— Work required —
Return the records from the first line through the line containing "Politique de Confidentialité (773, 803)", and leave out the pictures.

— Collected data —
______________________________

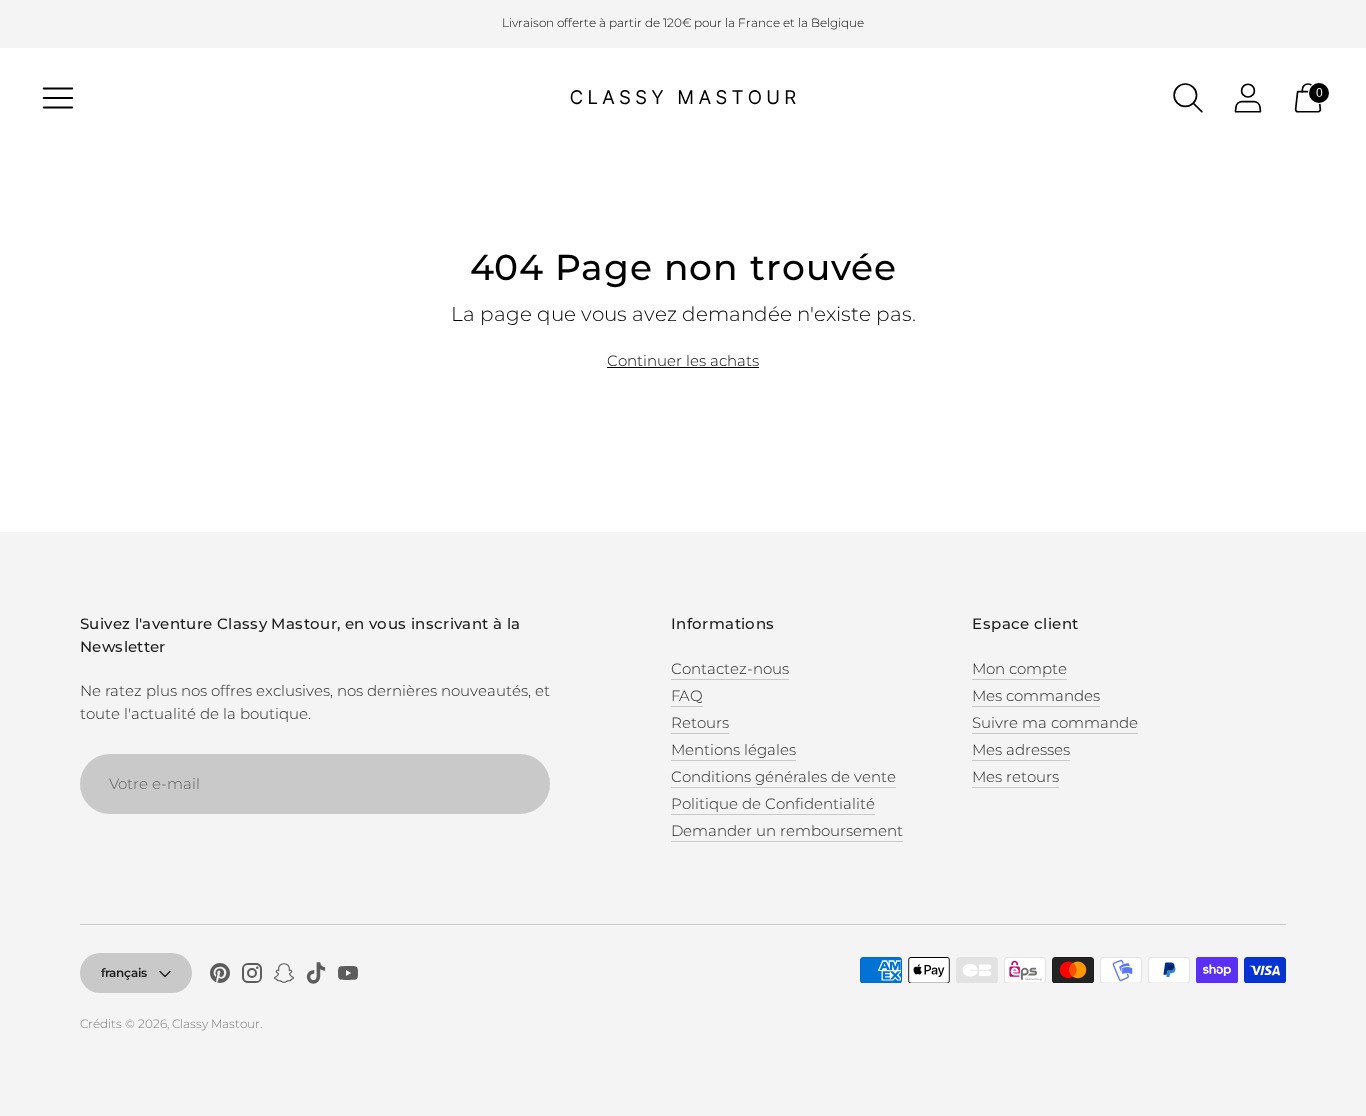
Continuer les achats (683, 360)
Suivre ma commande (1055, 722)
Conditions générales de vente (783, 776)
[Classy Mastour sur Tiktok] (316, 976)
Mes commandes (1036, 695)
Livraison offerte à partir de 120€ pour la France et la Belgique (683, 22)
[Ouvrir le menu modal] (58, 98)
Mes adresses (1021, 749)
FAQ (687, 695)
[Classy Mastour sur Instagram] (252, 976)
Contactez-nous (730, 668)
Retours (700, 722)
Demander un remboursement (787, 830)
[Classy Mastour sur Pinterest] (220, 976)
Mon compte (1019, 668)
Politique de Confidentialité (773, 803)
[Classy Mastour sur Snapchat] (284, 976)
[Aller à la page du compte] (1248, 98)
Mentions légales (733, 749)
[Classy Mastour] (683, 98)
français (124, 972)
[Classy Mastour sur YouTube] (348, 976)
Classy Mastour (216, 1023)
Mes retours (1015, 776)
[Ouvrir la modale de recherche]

______________________________

— Reply —
Continuer les achats (683, 360)
Suivre ma commande (1055, 722)
Conditions générales de vente (783, 776)
[Classy Mastour sur Tiktok] (316, 976)
Mes commandes (1036, 695)
Livraison offerte à partir de 120€ pour la France et la Belgique (683, 22)
[Ouvrir le menu modal] (58, 98)
Mes adresses (1021, 749)
FAQ (687, 695)
[Classy Mastour sur Instagram] (252, 976)
Contactez-nous (730, 668)
Retours (700, 722)
Demander un remboursement (787, 830)
[Classy Mastour sur Pinterest] (220, 976)
Mon compte (1019, 668)
Politique de Confidentialité (773, 803)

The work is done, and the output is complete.